The most powerful in the Middle East
Ma'ariv, 22 September 2003

| IDF stronger than ever | Strategic Studies report: Gulf between the Arabs grows larger | After Iraq, Israel stronger; her neighbours weakened


"The gap between Israel and the Arab States is larger than ever", according to the report of the Centre for Strategic Studies, presented yesterday.
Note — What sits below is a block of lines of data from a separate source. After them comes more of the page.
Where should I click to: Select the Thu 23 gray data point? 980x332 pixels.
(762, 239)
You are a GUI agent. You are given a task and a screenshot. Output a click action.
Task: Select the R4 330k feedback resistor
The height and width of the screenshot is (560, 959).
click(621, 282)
The report indicates that Israel now has a "window of opportunity", following the American victory in Iraq. With the threat from the eastern front eliminated, the report concludes that it is possible and feasible for Israel to reduce the size of the IDF.

...

According to the centre, based at Tel-Aviv University, the victory in Iraq demonstrates the disparity between modern armies and those of the Arab states. "4 combined US/British divisions succeeded in defeating 23 Iraqi divisions - erasing one of the largest armies in the Middle East", according to retired Brigadier-General, Shlomo Brom.

...

The report also states that the US victory in Iraq demonstrates the strength of US power, redrawing the deterrence map towards Iran, Syria and Hizbollah.

...

The report also says that Israel has a huge advantage in space development.

...

Links:
http://images.maariv.co.il/cache/ART543405.html (Ma'ariv, translated above)
http://www.tau.ac.il/jcss/news.html (JCSS website in English)
http://www.tau.ac.il/jcss/balance/presentation/index.html (the presentation given at the press conference)
http://www.tau.ac.il/jcss/images/MESB.pdf (PDF, english extracts from the report, excludes Chpt3 which includes the Arab World - Israel comparision)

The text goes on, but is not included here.